_Dokumenttext:_
Für den Städtebau ist ab dem 18. Jh. ein Rückgang der Fachwerkbauweise zu verzeichnen. Aufgrund der Brandschutzauflagen allerorts werden erst Stroheindeckungen und dann Holzbaustoffe für Fassaden verboten. Fachwerk begann nun, die Bauweise der ärmeren Schichten und der Landbevölkerung zu werden. In waldreichen und dünner besiedelten Gebieten hielt sich so der Fachwerkbau bis ins 19. Jahrhundert.

In den Städten vollzieht sich ein ästhetischer Wandel, die Fassaden werden verputzt und erhalten ein ruhiges Aussehen mit nun regelmäßig angeordneten großen Fenstern. Mitte des 19. bis Anfang des 20. Jh. besinnt man sich auf historische Fassadengestaltungen und setzt im Jugendstil Fachwerk fantasievoll interpretiert ein.

_Gestellte Aufgabe 1:_ Bis wann hielt sich der Fachwerkbau laut dem Text über den Fachwerkbau in waldreichen und dünner besiedelten Gebieten?
_Gestellte Aufgabe 2:_ Fasse den Text über den Fachwerkbau in zwei Sätzen zusammen.
_Gestellte Aufgabe 3:_ Erkläre in ein bis zwei Sätzen, weshalb der Fachwerkbau im Städtebau laut dem Text über den Fachwerkbau ab dem 18. Jahrhundert zurückging.

_Daten zur Lage von Wörtern und Elementen:_
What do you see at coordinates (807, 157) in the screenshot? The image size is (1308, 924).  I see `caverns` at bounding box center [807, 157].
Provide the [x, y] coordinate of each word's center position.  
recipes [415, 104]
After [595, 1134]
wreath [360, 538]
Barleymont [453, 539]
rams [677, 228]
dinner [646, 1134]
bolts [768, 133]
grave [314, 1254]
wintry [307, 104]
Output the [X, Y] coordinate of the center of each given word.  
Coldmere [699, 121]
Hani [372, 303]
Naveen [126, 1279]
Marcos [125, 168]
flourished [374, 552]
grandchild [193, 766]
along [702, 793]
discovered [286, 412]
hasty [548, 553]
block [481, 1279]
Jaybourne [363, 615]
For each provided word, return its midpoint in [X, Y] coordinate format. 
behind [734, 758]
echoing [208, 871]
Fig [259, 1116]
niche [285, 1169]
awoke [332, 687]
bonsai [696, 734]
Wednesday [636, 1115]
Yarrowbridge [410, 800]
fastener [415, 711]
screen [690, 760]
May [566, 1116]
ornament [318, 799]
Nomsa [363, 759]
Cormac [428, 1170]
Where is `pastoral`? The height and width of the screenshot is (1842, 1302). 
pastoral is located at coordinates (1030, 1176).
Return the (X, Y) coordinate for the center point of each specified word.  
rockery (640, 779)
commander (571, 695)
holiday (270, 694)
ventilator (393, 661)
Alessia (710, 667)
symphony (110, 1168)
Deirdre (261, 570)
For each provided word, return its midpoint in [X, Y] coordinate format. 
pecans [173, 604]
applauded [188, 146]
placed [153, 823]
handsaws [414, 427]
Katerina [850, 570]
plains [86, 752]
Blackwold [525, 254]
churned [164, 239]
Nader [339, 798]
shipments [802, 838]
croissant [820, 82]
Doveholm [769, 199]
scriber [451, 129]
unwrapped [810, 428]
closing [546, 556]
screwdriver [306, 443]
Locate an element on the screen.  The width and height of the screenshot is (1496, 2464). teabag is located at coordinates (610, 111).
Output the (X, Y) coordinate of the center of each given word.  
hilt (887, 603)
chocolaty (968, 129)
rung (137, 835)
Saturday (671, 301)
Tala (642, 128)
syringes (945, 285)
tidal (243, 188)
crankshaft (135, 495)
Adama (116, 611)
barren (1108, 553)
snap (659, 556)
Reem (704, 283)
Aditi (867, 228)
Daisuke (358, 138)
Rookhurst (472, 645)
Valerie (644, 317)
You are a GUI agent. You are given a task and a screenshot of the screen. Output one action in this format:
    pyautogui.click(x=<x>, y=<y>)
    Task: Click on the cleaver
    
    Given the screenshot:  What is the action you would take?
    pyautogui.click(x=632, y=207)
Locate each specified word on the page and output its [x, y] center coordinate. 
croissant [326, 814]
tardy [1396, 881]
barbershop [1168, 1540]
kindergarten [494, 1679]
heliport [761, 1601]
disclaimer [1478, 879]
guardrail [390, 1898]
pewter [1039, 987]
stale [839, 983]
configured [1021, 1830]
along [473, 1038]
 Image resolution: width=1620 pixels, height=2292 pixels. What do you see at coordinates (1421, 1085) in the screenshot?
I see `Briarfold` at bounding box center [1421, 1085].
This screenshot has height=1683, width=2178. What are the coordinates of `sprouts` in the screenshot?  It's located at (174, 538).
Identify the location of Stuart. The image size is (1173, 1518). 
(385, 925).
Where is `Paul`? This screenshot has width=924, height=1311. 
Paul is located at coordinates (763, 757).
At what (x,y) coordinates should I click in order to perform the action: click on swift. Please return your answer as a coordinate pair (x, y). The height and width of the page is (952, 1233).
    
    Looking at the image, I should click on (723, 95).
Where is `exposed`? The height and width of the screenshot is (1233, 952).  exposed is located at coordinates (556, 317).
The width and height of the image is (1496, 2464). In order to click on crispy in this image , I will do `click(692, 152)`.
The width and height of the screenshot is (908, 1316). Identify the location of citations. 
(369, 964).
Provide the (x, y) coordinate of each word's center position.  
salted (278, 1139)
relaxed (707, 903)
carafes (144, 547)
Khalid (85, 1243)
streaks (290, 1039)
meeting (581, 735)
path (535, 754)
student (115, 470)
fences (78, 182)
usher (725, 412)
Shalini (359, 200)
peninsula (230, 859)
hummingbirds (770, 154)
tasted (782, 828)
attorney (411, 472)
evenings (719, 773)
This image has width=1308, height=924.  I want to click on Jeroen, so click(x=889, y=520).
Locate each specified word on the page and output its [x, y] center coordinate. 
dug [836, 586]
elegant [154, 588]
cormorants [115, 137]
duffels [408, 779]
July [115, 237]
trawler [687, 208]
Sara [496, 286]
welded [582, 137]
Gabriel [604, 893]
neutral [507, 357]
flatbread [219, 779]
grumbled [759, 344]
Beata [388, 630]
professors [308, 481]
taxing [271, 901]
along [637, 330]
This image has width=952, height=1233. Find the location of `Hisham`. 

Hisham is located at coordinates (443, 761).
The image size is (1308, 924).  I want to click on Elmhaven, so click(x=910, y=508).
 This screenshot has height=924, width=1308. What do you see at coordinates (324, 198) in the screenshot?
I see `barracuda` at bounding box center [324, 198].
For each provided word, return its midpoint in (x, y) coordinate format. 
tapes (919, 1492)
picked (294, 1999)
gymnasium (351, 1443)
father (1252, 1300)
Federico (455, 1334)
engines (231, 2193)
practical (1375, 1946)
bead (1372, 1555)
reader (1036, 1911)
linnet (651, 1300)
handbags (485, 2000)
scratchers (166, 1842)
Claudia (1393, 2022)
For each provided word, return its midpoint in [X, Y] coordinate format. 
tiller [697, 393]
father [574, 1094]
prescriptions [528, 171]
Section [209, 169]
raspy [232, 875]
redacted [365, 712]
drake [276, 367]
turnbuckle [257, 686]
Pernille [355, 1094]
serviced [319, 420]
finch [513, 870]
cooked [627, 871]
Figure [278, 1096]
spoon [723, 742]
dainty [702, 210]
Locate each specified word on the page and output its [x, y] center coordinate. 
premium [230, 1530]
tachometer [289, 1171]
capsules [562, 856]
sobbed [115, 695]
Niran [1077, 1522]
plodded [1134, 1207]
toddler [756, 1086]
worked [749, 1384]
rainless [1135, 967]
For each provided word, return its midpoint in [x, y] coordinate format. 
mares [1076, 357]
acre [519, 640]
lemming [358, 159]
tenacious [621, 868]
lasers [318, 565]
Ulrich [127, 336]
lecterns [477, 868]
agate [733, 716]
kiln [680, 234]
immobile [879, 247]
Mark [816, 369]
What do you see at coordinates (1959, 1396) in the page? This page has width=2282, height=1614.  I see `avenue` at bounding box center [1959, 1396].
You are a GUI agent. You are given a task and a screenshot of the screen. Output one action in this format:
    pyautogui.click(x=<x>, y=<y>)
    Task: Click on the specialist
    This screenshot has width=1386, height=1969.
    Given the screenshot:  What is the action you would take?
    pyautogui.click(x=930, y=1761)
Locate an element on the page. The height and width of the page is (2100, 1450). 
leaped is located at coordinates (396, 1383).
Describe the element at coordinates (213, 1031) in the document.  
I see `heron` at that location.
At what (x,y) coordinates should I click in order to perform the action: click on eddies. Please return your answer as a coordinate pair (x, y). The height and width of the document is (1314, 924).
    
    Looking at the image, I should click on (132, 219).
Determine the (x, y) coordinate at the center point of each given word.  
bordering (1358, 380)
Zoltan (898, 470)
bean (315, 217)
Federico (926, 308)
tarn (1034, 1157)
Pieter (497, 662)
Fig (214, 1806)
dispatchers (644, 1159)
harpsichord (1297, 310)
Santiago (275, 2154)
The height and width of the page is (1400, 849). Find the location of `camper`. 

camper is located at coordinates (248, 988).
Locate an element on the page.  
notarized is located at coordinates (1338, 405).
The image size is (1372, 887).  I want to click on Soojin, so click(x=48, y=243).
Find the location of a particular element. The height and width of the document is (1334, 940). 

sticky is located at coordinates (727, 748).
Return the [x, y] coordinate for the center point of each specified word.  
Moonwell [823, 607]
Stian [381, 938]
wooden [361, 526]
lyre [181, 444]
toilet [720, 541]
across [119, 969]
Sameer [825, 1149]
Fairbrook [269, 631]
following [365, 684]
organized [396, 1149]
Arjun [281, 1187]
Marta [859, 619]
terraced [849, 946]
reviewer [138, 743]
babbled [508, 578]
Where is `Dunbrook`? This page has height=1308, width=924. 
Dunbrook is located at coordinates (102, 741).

_Erwartete Antwort 1:_ Bis ins 19. Jahrhundert.

_Erwartete Antwort 2:_ Ab dem 18. Jahrhundert ging der Fachwerkbau in den Städten zurück, weil Brandschutzauflagen erst Stroheindeckungen und dann Holzbaustoffe für Fassaden verboten, sodass Fachwerk zur Bauweise der ärmeren Schichten und der Landbevölkerung wurde. Die städtischen Fassaden wurden verputzt und erhielten regelmäßig angeordnete große Fenster, bis man sich von Mitte des 19. bis Anfang des 20. Jahrhunderts auf historische Fassadengestaltungen besann und Fachwerk im Jugendstil fantasievoll interpretiert einsetzte.

_Erwartete Antwort 3:_ Wegen der Brandschutzauflagen wurden erst Stroheindeckungen und dann Holzbaustoffe für Fassaden verboten. Dadurch wurde Fachwerk zur Bauweise der ärmeren Schichten und der Landbevölkerung.